1. Doing leg work by reading all the review sites on your new bit of kit
2. Cheap.
3. Does the manufacturer allow overclocking and have they given it "good headroom", ie are they for once being charitable? ;)
4. Is the supporting hardware or firmware going to limit point 3?

Apply those rules to a modern day nvidia Super series graphics card and you can probably see none of them are good at "overclocking" on the cheap. You get what you are given. And they are expensive. You can apply the same for CPU's of course.

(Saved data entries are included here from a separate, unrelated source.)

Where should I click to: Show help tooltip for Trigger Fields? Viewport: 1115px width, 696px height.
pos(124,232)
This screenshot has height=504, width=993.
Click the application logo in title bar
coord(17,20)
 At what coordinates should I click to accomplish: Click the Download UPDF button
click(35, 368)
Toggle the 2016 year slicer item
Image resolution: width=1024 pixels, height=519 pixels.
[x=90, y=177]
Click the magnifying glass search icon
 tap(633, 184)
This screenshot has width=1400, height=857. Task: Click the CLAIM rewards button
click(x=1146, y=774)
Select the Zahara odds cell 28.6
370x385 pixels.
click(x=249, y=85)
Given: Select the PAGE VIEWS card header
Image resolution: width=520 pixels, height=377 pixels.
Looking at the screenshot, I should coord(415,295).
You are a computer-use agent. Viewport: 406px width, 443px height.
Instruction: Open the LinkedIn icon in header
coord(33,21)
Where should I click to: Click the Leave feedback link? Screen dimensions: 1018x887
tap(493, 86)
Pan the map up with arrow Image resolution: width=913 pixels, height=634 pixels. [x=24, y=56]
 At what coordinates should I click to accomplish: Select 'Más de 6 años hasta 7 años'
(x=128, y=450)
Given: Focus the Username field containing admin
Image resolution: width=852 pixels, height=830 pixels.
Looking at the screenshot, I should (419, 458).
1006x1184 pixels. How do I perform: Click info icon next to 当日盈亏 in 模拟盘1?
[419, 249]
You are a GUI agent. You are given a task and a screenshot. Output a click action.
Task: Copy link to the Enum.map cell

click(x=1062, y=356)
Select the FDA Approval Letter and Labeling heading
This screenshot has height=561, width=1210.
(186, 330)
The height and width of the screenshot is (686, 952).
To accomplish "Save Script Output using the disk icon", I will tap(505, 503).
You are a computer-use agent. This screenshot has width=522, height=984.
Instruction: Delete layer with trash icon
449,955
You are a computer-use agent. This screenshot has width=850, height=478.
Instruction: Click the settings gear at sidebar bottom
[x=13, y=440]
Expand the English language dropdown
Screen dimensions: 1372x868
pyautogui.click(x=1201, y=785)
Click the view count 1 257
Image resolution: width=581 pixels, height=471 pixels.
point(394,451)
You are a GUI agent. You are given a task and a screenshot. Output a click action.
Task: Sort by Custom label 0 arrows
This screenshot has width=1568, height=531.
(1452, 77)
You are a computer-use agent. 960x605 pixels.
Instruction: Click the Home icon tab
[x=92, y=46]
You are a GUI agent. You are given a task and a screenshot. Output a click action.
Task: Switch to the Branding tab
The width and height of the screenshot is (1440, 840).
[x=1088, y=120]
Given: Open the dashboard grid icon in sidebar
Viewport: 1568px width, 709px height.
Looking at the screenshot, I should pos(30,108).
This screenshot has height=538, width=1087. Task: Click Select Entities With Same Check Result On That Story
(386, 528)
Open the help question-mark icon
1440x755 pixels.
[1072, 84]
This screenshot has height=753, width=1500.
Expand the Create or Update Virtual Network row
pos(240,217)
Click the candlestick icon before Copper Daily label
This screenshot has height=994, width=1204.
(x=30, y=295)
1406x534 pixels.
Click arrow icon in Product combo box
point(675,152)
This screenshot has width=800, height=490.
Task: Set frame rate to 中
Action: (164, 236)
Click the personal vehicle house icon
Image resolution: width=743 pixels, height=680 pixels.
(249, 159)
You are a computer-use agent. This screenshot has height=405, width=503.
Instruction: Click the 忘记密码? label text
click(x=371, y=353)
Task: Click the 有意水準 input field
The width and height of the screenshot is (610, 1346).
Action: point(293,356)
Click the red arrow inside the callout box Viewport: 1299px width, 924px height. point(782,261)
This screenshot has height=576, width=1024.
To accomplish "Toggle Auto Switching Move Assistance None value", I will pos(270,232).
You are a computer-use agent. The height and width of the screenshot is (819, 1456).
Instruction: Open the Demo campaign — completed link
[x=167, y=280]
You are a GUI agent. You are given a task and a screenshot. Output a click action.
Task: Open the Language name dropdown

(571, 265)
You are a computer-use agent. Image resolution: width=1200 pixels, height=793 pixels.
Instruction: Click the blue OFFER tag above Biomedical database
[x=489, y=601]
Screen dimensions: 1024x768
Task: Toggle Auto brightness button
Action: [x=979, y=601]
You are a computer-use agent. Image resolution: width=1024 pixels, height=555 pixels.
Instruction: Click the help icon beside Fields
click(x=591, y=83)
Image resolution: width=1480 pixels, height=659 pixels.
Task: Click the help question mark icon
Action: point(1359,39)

Once you have got your bit of kit that has followed the above 4 rules, and you are chuffed by your cheap as chips buy, then it comes down, in my experience to helping it along ... ie

a) Making sure you build it right, correct amount of thermal paste, getting correct seating of cpu to hsf, etc etc etc. A lot of time spent here will help. It's the simple things in life that matter.
b) bedding it in.

A bit like running in a car, just go slow and boot up to BIOS and check temps etc . Get a feel for if the **** up fairy has made an appearance or else it all looks good.

The first boot is most important. If all looks ok then just let it run for a while and see if all ok.

And finally to ...

Overclocking.

First rule of overclocking is

ALWAYS CHANGE ONE PARAMETER AT A TIME.

Never try to take shortcuts by changing more than one thing at a time.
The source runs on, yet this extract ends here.